▸ **WORK ORDER**:
Count the lines below that contain the word "computer", and report only that number.

▸ **DATA PROVIDED**:
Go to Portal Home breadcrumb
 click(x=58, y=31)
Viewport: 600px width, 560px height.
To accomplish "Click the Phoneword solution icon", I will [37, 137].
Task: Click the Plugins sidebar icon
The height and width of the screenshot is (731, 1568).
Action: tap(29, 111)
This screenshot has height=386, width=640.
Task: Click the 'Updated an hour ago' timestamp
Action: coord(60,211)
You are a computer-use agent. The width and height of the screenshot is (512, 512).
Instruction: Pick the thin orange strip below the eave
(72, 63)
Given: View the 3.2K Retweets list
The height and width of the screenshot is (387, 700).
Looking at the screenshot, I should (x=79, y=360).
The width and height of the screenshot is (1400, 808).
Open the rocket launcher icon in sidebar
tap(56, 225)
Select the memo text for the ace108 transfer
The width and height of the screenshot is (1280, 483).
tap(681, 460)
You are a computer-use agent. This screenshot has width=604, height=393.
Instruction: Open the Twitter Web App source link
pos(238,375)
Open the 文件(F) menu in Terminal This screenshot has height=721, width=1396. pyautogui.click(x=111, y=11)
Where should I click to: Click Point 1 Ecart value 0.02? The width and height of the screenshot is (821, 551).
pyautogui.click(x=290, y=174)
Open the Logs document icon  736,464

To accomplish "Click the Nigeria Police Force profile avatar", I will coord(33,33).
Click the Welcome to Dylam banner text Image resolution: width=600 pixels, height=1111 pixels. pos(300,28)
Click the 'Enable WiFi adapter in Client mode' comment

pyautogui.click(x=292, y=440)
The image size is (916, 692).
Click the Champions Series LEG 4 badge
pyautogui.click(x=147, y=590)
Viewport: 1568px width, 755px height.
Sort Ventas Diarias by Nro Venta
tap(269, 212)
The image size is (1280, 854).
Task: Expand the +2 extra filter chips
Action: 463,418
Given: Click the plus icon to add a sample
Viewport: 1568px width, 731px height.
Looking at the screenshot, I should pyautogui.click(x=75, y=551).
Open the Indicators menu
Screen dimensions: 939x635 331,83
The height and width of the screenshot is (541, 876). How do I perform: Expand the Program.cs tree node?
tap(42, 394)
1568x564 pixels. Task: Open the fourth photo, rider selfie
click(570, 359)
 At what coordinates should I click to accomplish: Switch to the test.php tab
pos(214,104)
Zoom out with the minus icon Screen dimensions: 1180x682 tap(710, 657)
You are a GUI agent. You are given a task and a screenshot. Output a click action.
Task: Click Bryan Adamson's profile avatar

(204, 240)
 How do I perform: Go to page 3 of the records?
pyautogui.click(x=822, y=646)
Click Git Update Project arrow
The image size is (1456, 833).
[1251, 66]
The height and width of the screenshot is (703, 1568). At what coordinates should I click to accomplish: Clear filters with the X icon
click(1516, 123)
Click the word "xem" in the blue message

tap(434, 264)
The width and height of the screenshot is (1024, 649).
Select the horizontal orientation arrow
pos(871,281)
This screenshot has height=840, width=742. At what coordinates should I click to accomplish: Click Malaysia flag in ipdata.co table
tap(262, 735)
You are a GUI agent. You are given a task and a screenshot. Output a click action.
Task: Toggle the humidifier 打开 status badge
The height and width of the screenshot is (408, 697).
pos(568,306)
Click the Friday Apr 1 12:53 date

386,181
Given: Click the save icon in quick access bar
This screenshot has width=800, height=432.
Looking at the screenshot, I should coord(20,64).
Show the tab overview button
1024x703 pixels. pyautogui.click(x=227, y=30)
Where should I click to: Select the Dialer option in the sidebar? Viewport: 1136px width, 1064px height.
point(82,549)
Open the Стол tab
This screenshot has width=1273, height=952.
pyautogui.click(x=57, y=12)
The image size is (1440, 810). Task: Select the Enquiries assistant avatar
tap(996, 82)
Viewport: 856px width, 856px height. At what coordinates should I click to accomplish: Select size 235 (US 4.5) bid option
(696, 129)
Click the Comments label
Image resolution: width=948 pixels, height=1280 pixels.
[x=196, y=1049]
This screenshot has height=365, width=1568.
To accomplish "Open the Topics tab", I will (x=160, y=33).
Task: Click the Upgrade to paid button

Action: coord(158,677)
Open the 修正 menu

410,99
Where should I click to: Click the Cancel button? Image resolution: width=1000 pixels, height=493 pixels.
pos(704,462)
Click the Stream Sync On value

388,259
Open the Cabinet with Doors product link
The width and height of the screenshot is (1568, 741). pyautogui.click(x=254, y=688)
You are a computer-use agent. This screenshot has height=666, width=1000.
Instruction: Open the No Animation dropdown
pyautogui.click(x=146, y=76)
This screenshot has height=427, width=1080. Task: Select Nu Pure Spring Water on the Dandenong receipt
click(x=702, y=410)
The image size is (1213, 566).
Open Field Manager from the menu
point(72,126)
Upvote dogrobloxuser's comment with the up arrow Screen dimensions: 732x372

▸ **SOLUTION TO THIS EXERCISE**:
3